Autre élément rassurant : sur le « ZAN » (zéro artificialisation nette), la revendication de l’AMF de « desserrer un calendrier jugé intenable par les élus » a finalement été entendue. Rappelons que l’AMF souhaitait que l’échéance du 22 février 2022, prévue pour réunir sur ce sujet les conférences des SCoT et modifier les Sraddet, soit reportée. Devant le Congrès des maires, jeudi 18 novembre, le président de la République n’avait pas été extrêmement clair, déclarant seulement qu’il n’y aurait « pas de couperet », sans autres précisions. Finalement, un amendement du gouvernement a été déposé avant la séance publique, et il répond à la revendication de l’AMF : l’échéance du mois de février est supprimée. « Sans remettre en cause le calendrier global d’intégration des objectifs de lutte contre l’artificialisation des sols au niveau local pour la prochaine décennie, le présent amendement propose de donner six mois supplémentaires pour l’entrée en vigueur des documents de planification régionale. Par cohérence, pour les régions concernées, les délais donnés à la conférence des schémas de cohérence territoriale (SCoT) sont également prorogés afin de leur permettre de contribuer efficacement à la définition des enjeux au niveau régional », peut-on lire dans l’exposé des motifs.

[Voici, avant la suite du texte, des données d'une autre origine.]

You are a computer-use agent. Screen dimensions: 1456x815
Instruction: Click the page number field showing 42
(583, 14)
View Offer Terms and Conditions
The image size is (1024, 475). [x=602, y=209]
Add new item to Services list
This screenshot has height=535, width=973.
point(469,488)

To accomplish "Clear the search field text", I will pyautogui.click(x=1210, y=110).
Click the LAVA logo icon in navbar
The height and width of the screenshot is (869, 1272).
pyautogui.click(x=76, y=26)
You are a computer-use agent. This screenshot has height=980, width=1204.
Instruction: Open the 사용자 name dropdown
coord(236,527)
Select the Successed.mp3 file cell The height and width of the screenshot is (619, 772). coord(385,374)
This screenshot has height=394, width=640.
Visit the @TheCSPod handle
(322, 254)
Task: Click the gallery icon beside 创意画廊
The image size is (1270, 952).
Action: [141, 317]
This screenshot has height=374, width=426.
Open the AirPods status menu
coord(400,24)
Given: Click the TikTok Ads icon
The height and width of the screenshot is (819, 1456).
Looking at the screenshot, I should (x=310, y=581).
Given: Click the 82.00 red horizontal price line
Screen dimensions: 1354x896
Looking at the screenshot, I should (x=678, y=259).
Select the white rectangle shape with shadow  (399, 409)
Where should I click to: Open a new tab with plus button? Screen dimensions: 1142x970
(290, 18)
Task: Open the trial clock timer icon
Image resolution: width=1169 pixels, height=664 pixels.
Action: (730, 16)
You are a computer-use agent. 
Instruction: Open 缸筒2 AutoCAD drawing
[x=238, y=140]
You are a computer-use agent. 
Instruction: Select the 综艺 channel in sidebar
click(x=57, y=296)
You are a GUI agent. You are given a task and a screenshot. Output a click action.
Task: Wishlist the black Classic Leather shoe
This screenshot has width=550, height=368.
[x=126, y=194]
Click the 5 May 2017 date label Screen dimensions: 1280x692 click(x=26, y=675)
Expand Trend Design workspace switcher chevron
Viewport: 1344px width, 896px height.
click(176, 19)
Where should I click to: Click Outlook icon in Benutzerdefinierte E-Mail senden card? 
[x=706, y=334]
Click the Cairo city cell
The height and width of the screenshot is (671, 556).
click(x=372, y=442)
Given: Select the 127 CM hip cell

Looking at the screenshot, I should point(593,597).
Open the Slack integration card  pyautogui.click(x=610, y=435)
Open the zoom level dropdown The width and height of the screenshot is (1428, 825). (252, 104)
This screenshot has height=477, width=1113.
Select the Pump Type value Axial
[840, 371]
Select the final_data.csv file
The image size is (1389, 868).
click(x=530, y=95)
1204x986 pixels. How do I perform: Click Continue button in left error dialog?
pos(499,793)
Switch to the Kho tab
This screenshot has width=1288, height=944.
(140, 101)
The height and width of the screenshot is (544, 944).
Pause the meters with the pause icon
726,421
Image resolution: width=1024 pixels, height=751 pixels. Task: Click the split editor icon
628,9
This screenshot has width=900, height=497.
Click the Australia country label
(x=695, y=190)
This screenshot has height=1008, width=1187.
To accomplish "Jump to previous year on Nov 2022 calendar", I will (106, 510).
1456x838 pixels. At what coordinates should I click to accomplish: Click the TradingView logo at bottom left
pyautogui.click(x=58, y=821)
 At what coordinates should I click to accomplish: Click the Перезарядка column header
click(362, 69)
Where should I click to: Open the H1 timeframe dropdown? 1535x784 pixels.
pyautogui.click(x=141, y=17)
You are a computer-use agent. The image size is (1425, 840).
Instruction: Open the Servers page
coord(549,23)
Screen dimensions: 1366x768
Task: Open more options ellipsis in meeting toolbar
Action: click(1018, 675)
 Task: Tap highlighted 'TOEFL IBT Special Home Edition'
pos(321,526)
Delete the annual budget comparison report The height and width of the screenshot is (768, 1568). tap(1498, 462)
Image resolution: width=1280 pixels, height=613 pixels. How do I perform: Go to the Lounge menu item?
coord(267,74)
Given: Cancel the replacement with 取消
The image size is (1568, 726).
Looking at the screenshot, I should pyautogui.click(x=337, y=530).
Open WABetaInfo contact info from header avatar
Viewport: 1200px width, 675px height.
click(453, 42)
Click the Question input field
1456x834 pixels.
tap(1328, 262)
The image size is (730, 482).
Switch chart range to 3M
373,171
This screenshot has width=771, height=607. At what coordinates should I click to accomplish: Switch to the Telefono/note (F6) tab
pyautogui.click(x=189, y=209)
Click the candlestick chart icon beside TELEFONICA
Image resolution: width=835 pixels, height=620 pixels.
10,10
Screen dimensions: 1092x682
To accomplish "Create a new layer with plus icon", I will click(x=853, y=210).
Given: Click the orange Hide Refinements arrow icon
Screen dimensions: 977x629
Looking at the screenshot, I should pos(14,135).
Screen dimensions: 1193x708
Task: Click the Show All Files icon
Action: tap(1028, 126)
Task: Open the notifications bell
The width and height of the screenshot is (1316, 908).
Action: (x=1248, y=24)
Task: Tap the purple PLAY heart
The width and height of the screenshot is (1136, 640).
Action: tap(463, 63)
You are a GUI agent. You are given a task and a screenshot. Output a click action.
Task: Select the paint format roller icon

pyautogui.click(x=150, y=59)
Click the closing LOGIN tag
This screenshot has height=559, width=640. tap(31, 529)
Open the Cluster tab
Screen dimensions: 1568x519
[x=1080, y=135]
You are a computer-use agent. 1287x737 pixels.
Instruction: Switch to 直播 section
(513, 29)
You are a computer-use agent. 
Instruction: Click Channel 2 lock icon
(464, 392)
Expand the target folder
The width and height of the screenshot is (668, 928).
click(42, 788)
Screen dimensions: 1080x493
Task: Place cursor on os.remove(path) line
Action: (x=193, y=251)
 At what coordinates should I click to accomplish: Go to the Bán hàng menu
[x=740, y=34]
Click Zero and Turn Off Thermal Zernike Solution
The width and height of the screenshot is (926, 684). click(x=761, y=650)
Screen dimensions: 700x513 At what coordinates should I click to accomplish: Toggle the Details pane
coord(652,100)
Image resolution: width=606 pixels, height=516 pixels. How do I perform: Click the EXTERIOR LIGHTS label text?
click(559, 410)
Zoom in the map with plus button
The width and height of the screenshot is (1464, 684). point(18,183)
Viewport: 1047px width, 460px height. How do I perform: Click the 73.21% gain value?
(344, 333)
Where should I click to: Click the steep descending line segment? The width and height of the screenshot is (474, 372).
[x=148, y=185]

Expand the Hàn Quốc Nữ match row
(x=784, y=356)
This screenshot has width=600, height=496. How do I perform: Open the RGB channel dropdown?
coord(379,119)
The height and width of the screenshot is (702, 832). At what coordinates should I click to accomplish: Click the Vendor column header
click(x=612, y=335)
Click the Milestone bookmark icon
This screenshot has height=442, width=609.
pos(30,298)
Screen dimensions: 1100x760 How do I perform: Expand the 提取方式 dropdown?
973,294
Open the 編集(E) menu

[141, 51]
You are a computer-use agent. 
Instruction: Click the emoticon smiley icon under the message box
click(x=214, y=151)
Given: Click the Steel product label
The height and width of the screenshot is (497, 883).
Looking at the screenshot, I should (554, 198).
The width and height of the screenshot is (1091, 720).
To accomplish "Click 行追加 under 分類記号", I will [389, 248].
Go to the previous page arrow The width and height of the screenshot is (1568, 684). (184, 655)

L’opposition « sans illusion »
Hier, au début de l’examen du texte, la ministre qui porte ce texte, Jacqueline Gourault, a salué un projet de loi « issu d’une longue maturation », élaboré « avec les associations d’élus et 20 ministères », apportant « des réponses pragmatiques à des besoins concrets formulés par les élus locaux ». Elle a estimé que ce texte est « un jalon supplémentaire » dans la direction de « l’approfondissement de la décentralisation ».
Du côté de l’opposition les avis ont été naturellement beaucoup moins positifs pendant la discussion générale. Pour Les Républicains, Raphaël Schellenberger a estimé que le texte « avait raté sa cible » : « Vous nous présentez un texte qui ne touche pas à la loi Notre », qui ne présente « pas vraiment de mouvement de décentralisation », qui « reste dans l’eau tiède » en matière de différenciation. « Vous restez malheureusement dans une logique où on exécute en bas ce qui a été décidé en haut. Des exécutants, certes dotés parfois de beaux budgets, voilà votre conception des élus locaux ! », a conclu le député du Haut-Rhin.
Côté socialiste, le jugement n’est pas plus favorable : Hervé Saulignac a fustigé les « insuffisances » et les « faiblesses » du texte, tandis qu’Hélène Vainqueur-Christophe a affirmé que le groupe socialiste essayerait d’améliorer « ce texte bien tardif et largement sous-dimensionné » mais « sans se faire trop d’illusions ». « La différenciation, les adaptations et la décentralisation ne peuvent se construire qu’avec les élus. À vous de nous entendre, de nous associer et de nous accompagner. »
L’examen du texte lui-même a commencé hier soir, avec la discussion sur le titre premier du projet de loi, portant sur la « différenciation territoriale ».